Death toll in Ethiopian protests after killing of singer rises to 166

The number of people killed in weeklong protests in Ethiopia following the slaying of a popular singer and activist has risen to 166, according to a regional deputy police commissioner.

Hachalu Hundessa considered a voice for country's largest ethnic group, the Oromo

Members of the Oromo Ethiopian community in Lebanon take part in a demonstration to protest the death of musician and activist Hachalu Hundessa in the capital Beirut on Sunday. Hundessa was shot and killed in the Ethiopian capital Addis Ababa on June 29. He had provided the soundtrack for the Oromo-led protest movement that helped bring down Ethiopia's government in 2018. (Anwar Amro/AFP via Getty Images)

Ethiopian police were patrolling the country's troubled Oromia region and the capital, Addis Ababa, on Sunday, following a week of unrest in which 166 people were killed and more than 2,000 arrested after a popular singer was shot dead.

In Oromia, 145 civilians and 11 members of security forces were killed, Girma Gelam, deputy police commissioner in the region, told the state-affiliated Fana Broadcasting Corporate. Another 10 people were killed in the capital, eight of them civilians.

Last Wednesday, the military was deployed in Addis Ababa after 50 people were killed over two days of unrest.

The Internet was cut last week to try to dampen the protests and made it difficult for rights monitors to track the scores of killings.

More than 2,280 people have been arrested in Oromia and Addis Ababa, police said. The arrests included that of a well-known Oromo activist, Jawar Mohammed, and more than 30 supporters. It is not clear what charges they might face.

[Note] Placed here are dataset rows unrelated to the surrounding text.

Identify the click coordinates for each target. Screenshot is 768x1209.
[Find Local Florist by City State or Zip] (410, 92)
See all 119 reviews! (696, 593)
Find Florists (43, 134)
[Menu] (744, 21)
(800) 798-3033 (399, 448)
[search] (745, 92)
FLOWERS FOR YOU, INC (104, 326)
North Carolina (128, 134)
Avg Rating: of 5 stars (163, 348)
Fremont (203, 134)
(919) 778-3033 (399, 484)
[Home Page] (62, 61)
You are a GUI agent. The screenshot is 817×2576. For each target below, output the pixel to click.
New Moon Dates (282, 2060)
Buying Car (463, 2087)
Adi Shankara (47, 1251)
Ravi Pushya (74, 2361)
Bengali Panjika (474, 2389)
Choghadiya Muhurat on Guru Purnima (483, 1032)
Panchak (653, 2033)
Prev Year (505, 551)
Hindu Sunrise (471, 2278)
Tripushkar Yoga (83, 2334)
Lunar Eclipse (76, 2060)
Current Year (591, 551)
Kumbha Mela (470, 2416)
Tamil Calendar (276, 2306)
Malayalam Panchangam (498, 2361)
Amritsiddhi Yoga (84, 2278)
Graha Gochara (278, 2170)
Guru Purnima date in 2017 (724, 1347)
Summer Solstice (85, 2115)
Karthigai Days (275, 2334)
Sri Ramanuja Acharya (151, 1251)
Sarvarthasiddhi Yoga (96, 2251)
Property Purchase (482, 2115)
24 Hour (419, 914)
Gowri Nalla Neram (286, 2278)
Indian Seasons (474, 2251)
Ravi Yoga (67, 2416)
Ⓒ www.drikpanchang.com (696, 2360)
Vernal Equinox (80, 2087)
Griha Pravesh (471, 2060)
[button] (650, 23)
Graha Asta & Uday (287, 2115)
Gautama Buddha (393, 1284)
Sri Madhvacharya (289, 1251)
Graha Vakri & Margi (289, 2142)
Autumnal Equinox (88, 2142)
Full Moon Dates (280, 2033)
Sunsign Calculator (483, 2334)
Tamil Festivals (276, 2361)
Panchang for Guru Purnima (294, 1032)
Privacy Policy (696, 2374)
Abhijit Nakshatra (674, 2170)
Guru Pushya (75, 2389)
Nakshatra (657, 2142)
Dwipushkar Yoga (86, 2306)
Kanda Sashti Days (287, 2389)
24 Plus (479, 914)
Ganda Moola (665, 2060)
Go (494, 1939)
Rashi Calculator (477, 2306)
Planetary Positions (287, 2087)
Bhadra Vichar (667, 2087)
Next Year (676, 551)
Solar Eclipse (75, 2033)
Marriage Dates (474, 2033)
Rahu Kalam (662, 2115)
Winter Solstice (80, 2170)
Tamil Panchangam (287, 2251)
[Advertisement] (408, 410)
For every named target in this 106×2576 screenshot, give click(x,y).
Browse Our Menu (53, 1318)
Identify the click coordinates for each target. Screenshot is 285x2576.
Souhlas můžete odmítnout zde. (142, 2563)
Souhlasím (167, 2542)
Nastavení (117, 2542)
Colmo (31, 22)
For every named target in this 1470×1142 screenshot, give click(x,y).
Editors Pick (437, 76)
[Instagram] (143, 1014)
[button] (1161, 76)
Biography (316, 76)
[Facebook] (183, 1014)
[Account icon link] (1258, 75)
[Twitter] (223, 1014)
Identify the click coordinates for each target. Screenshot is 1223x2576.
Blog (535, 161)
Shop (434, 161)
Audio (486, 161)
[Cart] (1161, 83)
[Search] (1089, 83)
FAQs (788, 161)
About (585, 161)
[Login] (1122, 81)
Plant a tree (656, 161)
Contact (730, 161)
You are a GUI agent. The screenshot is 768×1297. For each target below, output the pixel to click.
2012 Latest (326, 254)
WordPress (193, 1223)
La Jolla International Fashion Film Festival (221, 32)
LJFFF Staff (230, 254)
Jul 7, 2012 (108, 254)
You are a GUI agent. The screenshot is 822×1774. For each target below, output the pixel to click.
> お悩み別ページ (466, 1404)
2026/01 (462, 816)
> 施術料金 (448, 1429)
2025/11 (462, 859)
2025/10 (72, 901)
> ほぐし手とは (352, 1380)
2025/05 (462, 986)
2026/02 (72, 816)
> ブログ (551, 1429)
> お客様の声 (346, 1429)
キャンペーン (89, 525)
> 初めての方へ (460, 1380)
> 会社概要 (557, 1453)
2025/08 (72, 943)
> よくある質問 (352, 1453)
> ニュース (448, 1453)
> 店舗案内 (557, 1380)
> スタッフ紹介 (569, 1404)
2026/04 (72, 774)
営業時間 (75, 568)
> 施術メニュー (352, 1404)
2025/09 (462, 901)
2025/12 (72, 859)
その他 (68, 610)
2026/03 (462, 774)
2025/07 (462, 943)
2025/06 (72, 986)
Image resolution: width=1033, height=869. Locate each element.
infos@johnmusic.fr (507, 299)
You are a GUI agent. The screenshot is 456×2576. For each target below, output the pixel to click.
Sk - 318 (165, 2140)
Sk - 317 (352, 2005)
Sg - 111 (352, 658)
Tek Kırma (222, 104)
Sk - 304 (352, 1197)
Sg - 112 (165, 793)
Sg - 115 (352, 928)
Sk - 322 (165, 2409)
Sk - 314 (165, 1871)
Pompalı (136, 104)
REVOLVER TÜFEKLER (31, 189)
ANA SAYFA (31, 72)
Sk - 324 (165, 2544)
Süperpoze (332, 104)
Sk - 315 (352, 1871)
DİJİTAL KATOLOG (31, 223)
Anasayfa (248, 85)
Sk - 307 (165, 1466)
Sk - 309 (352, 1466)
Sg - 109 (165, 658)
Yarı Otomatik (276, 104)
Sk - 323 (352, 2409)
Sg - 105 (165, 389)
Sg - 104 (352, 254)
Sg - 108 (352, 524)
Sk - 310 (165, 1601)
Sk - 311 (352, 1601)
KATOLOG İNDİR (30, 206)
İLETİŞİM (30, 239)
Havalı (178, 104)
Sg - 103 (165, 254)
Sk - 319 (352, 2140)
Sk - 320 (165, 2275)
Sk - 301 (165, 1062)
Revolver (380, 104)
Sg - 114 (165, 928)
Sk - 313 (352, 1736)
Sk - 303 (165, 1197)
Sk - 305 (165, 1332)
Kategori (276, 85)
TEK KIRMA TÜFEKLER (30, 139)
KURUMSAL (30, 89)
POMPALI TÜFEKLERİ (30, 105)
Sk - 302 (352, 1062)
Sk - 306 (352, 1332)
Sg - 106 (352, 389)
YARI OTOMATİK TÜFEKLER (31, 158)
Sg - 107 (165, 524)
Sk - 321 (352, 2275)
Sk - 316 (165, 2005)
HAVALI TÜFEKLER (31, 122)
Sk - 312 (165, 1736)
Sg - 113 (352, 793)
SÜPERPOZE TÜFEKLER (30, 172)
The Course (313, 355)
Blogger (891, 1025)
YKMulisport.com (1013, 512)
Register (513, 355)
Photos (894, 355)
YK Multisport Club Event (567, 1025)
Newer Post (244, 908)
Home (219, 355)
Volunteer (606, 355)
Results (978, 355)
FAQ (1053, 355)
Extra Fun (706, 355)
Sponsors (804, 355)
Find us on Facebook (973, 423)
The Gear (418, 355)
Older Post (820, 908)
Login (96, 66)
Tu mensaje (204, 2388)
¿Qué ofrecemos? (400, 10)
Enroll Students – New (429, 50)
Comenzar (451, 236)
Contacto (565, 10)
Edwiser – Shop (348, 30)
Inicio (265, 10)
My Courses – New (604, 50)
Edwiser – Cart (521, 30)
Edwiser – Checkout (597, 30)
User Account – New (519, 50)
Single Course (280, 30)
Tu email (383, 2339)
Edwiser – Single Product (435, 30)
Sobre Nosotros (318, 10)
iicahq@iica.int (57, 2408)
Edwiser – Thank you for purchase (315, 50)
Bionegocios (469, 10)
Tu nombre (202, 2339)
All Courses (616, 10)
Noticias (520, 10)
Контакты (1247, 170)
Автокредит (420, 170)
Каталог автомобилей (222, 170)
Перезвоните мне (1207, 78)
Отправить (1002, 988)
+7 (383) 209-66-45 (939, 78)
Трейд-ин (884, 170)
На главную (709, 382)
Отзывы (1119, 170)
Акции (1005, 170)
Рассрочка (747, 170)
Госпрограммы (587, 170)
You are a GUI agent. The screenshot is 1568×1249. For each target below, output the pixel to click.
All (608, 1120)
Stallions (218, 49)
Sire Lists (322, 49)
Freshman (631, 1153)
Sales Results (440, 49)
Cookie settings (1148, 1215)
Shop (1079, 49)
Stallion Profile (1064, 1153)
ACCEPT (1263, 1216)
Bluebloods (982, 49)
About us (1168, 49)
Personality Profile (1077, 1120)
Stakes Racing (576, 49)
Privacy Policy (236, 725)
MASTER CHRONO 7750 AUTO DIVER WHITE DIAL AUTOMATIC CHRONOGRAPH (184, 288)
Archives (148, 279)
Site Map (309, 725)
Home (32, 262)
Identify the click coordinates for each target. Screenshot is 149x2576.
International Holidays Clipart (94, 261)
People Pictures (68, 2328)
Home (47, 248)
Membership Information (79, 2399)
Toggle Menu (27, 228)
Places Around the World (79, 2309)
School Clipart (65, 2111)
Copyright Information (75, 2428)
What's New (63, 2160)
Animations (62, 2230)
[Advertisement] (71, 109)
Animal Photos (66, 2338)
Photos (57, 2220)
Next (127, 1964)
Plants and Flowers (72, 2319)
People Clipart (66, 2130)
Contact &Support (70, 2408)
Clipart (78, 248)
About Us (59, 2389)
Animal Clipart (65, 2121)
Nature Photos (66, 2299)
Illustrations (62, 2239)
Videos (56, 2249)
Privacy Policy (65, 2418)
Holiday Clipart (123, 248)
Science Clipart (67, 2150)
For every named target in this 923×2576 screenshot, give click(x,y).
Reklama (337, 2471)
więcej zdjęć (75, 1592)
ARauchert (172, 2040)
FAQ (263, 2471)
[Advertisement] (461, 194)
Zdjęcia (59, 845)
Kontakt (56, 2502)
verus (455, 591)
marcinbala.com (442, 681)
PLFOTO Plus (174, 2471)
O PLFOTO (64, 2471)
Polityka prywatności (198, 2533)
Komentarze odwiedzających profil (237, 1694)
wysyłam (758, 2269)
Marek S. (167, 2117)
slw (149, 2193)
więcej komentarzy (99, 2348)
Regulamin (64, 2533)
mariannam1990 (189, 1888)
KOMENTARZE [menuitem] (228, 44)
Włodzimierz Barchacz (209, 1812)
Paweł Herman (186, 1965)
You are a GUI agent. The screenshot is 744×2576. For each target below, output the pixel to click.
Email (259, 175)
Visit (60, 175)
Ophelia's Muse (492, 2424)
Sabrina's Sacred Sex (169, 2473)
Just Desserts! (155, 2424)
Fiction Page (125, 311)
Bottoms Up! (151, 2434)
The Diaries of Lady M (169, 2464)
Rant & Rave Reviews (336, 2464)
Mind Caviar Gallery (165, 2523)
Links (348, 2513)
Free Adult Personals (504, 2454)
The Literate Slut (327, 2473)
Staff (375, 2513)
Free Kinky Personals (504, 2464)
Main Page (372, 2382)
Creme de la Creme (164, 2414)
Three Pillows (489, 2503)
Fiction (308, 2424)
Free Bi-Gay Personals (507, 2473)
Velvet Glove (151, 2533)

The Oromo make up Ethiopia's largest ethnic group but had never held the country's top political post until Prime Minister Abiy Ahmed came to power in 2018.

The arrest of opposition figures "could make a volatile situation even worse," Human Rights Watch has said.

The unrest erupted after popular singer Hachalu Hundessa was killed on June 29. He had been a prominent voice in anti-government protests that led to Abiy coming to power. The singer was buried last Thursday in a ceremony shown on national television.

A woman reacts next to the coffin of Ethiopian musician Hachalu Hundessa during his funeral in Ambo, Ethiopia, on July 2 in this still image taken from video. His killing tapped into grievances fuelled by decades of government repression and what the Oromo describe as their historic exclusion from political power. (Oromia Broadcasting Network (OBN) via Reuters)

The new disturbances amount to the prime minister's greatest domestic test since he took office, analysts say. He was awarded the Nobel Peace Prize last year for dramatic reforms, including welcoming home once-banned exile groups. However, Abiy's steps to open political space have been used by some Ethiopians to air ethnic and other grievances. At times, it has led to deadly violence, and human rights groups have accused security forces of abuses.

Speaking about the week of unrest, Abiy said he had recently extended an offer of peace to dissidents, but they have "taken up arms" in revolt against the government in a week.

Those who participate "in the destruction of the nation cannot be considered guardians of the nation," Abiy said on Friday.